Ft. Wadsworth, New York – Food supply chains and the associated effects on future military operations is one of the many nuanced civil-military fields in which the soldiers of the 353rd Civil Affairs Command provide expertise to the United States military. Maj. Gustavo Ferreira and Maj. Jamie Critelli of the 353rd CACOM have published nine scholarly papers on the agriculture-related limits to proposed military actions across the globe.
“This is a good opportunity to put my civilian skills to good use for the military,” said Ferreira, who holds a doctorate in agricultural economics from Louisiana State University and currently works for the U.S. Department of Agriculture. “That is the beauty of the 38G. We can use our professional networks to get all of the information that we need.”
The Army’s 38G Civil Affairs program provides to the military Army officers with extensive expertise in 18 identified fields ranging from preservation of antiquities to school administration. These officers provide analysis, insights and guidance to military and civilian leaders all over the world in support of U.S. interests and worldwide security.
Some 38G officers, such as Ferreira, are seasoned soldiers who progressed through the ranks in the traditional manner. Ferreira joined the Army in 2009 as an enlisted combat engineer. He then attended Officer Candidate School and commissioned as a lieutenant in 2011. After eight years as a chemical officer, he joined the 38G program. His PhD in agriculture economics, his experience as faculty at Virginia Tech University’s department of agricultural economics and senior position at the USDA qualified him for the position.
Other 38G officers are recipients of direct commissions, meaning that they received a fully vetted, yet expedited appointment as an officer. The rank of those direct commissions varies depending on the level of experience a candidate brings to the mission. Recently, the 353rd CACOM welcomed new captains and majors.
Critelli, like his co-author Ferreira, worked his way through the ranks having joined the Army in 1998 through Cornell University’s ROTC program. He learned of the 38G program from a Civil Affairs officer while they were deployed together in Iraq.
“I was the first person in the unit to put together a 38G packet,” said Critelli. “A few months later I came across Maj. Ferreira and helped him submit a packet. Since then, I’ve put together about 40 packets for 38G . . . I do about two per month.”
More information on applying to be a 38G, Military Support to Governance Officer, with the 353rd CACOM can be obtained by emailing 353civilaffairscommand@gmail.com or calling 910-598-4231.
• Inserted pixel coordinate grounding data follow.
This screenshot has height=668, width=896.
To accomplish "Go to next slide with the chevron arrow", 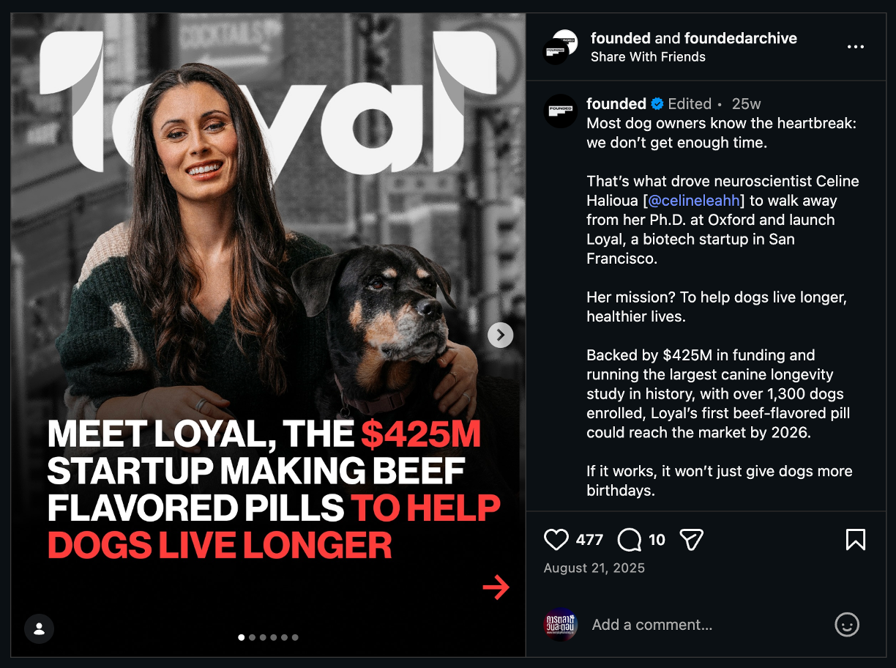I will coord(501,335).
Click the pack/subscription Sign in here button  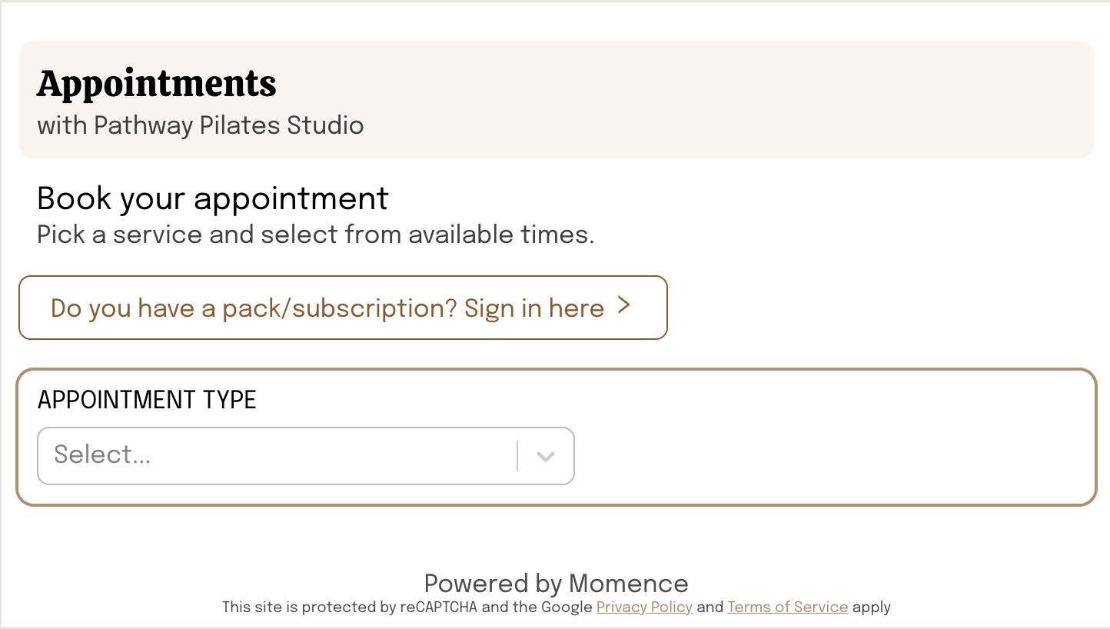[x=343, y=308]
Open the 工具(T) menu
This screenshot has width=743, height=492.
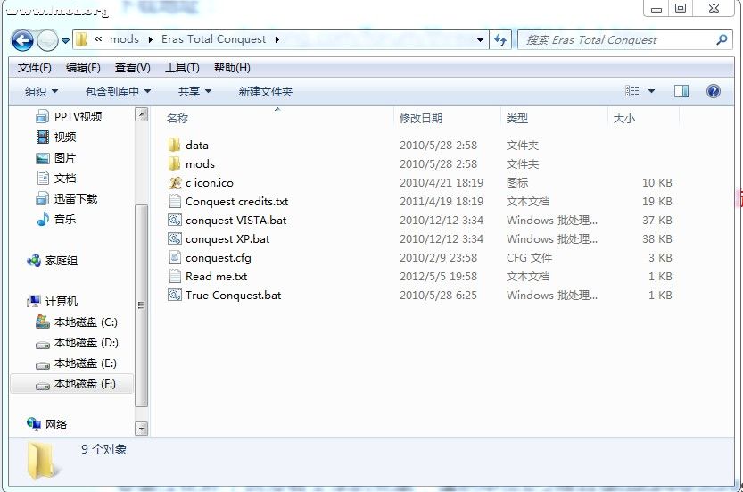182,68
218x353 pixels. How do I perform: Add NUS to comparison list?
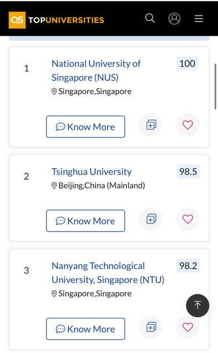pos(151,125)
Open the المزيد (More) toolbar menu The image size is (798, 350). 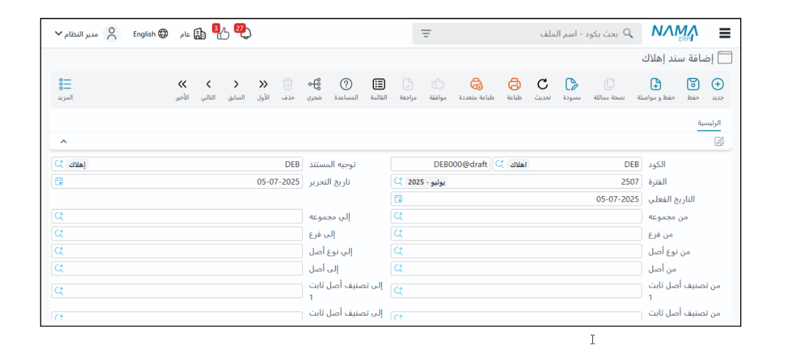[65, 84]
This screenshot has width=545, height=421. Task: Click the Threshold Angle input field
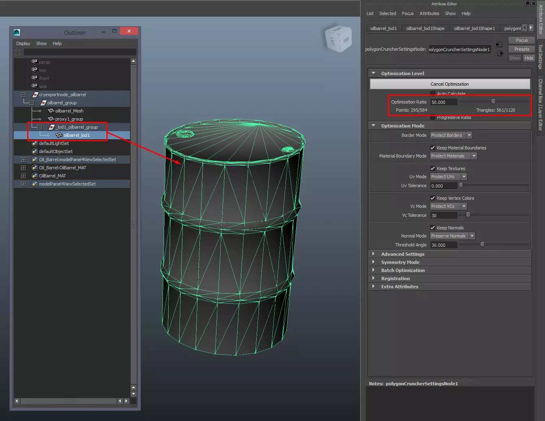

In the summer of 2022 Ferreira and Critelli co-authored an article entitled Does China Have Enough Foot to Go to War? Drawing upon their collective knowledge of food science, agri-business, import/export patterns and military doctrine, they presented a case that China’s evolving dietary requirements as well as its dwindling availability of arable land and water may preclude any major expeditionary military operations. Military Review, the U.S. Army’s official professional journal published the article and thereafter it was cited by several prominent magazines, including The Economist (twice).
“I was concerned that military planners might overlook this very important part of Chinese policy,” explained Ferreira on his motivation for the project. “I am trying to bring light to this critical issue and inform the intelligence community that they should be looking at this.”
Ferreira and Critelli next wrote Taiwan’s Food Resiliency – or Not – in a Conflict with China the following year. The U.S. Army War College’s quarterly magazine, Parameters, ran it in its summer 2023 edition. That article proved to be one of the publication’s most popular pieces in years and was downloaded more than a thousand times. In that article these 353rd CACOM soldiers called attention to the short period of time in which Taiwan could continue to feed its people if subjected to a Chinese naval blockade.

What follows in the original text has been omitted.